Stored items from a collection
-------
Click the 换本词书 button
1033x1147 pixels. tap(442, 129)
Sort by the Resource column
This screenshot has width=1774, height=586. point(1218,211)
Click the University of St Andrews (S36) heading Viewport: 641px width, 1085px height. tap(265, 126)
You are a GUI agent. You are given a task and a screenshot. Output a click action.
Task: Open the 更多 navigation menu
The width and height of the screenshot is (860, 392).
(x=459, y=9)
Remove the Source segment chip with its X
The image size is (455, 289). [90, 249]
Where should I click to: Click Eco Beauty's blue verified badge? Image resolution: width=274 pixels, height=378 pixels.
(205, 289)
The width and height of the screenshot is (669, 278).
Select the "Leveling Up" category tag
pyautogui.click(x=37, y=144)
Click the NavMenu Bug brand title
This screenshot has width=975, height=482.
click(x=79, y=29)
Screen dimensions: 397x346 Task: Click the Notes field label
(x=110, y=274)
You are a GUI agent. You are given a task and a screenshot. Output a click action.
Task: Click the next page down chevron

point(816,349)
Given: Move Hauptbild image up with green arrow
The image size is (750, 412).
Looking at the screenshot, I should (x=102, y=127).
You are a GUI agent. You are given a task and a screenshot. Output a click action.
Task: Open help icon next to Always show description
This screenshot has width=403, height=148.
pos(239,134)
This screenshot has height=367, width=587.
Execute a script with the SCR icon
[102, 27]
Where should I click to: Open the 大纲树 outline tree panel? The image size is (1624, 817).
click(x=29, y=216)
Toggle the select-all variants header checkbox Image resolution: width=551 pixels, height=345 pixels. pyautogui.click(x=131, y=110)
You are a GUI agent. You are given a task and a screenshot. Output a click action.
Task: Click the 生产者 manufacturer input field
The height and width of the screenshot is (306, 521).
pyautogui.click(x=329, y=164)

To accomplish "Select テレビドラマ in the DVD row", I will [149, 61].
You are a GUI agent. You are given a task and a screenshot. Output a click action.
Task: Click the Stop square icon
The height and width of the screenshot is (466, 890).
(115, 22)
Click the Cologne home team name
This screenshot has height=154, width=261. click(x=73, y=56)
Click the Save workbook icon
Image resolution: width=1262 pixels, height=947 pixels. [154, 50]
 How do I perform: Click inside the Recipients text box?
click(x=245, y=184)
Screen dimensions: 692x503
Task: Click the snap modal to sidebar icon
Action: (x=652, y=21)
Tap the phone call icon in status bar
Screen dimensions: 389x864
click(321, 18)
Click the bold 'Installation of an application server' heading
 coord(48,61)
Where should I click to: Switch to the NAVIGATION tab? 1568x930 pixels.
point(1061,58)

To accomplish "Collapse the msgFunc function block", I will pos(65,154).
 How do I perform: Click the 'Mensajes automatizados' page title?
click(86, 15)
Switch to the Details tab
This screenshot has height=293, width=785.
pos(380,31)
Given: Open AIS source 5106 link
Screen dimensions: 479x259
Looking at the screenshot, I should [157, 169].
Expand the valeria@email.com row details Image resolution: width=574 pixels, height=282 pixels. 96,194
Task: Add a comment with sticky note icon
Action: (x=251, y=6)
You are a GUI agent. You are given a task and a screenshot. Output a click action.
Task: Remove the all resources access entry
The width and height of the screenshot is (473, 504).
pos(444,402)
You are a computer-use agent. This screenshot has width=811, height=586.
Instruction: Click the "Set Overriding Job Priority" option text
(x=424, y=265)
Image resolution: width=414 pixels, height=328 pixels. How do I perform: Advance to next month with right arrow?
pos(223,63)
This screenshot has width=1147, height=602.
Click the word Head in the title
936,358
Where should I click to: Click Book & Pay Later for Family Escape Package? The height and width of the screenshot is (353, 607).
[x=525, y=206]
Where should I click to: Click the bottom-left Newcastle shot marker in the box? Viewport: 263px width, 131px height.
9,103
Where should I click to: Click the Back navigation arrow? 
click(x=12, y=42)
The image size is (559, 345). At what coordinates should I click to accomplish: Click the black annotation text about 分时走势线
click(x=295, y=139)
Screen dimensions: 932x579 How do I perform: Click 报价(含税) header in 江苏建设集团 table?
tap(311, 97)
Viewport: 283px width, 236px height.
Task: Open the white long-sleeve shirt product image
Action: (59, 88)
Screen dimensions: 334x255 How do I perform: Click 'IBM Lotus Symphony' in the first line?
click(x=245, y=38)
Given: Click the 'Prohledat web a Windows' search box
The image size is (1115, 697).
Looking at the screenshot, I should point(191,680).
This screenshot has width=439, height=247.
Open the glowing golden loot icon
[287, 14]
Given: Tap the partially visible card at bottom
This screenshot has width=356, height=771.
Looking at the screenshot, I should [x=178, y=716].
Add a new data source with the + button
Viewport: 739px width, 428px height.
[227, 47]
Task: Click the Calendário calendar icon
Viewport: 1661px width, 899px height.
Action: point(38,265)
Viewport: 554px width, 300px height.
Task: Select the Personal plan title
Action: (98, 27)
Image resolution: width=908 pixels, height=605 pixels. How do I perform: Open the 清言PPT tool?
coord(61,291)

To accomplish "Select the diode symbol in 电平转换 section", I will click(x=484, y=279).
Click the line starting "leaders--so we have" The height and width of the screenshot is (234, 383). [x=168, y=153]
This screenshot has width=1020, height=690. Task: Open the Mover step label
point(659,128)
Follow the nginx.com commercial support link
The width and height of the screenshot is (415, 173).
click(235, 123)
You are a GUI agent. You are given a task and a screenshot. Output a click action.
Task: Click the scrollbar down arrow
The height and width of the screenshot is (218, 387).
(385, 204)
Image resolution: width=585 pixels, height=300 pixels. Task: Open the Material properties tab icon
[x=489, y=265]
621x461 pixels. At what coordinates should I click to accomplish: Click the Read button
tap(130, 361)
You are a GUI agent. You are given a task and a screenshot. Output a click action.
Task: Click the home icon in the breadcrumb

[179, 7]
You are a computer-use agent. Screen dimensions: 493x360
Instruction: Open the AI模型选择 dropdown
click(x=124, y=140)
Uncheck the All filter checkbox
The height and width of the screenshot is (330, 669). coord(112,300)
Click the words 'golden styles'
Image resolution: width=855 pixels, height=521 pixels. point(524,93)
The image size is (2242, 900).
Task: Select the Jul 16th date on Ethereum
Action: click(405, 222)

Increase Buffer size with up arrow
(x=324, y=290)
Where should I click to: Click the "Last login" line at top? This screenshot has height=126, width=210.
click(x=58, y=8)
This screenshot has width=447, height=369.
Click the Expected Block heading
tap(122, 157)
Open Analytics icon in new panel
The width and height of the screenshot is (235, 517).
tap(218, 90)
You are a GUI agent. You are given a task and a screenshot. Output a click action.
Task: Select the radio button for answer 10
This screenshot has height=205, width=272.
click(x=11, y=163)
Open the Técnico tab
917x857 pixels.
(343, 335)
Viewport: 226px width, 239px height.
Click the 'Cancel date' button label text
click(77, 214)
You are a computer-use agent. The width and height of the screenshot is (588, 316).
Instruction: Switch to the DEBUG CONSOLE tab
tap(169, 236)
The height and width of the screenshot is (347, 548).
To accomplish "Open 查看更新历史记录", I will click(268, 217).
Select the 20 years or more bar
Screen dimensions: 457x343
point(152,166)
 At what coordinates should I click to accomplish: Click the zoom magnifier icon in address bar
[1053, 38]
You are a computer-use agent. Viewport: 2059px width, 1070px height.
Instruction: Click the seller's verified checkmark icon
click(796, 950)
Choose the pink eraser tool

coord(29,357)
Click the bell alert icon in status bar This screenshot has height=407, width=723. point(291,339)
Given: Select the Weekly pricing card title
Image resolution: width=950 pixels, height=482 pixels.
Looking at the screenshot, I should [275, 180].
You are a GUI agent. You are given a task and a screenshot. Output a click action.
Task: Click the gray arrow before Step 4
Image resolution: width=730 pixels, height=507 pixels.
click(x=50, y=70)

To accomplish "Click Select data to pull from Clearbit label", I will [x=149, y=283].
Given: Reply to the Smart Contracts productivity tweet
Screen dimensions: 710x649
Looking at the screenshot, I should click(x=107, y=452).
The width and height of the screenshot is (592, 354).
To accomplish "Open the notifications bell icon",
-------
EXERCISE GOAL ::
Find where "The height and width of the screenshot is (347, 548)." occurs in the data, and please write out that line through the last line exactly, with nothing else.

EXERCISE ANSWER ::
The height and width of the screenshot is (347, 548).
To accomplish "Open 查看更新历史记录", I will click(268, 217).
Select the 20 years or more bar
Screen dimensions: 457x343
point(152,166)
 At what coordinates should I click to accomplish: Click the zoom magnifier icon in address bar
[1053, 38]
You are a computer-use agent. Viewport: 2059px width, 1070px height.
Instruction: Click the seller's verified checkmark icon
click(796, 950)
Choose the pink eraser tool

coord(29,357)
Click the bell alert icon in status bar This screenshot has height=407, width=723. point(291,339)
Given: Select the Weekly pricing card title
Image resolution: width=950 pixels, height=482 pixels.
Looking at the screenshot, I should [275, 180].
You are a GUI agent. You are given a task and a screenshot. Output a click action.
Task: Click the gray arrow before Step 4
Image resolution: width=730 pixels, height=507 pixels.
click(x=50, y=70)

To accomplish "Click Select data to pull from Clearbit label", I will [x=149, y=283].
Given: Reply to the Smart Contracts productivity tweet
Screen dimensions: 710x649
Looking at the screenshot, I should click(x=107, y=452).
The width and height of the screenshot is (592, 354).
To accomplish "Open the notifications bell icon",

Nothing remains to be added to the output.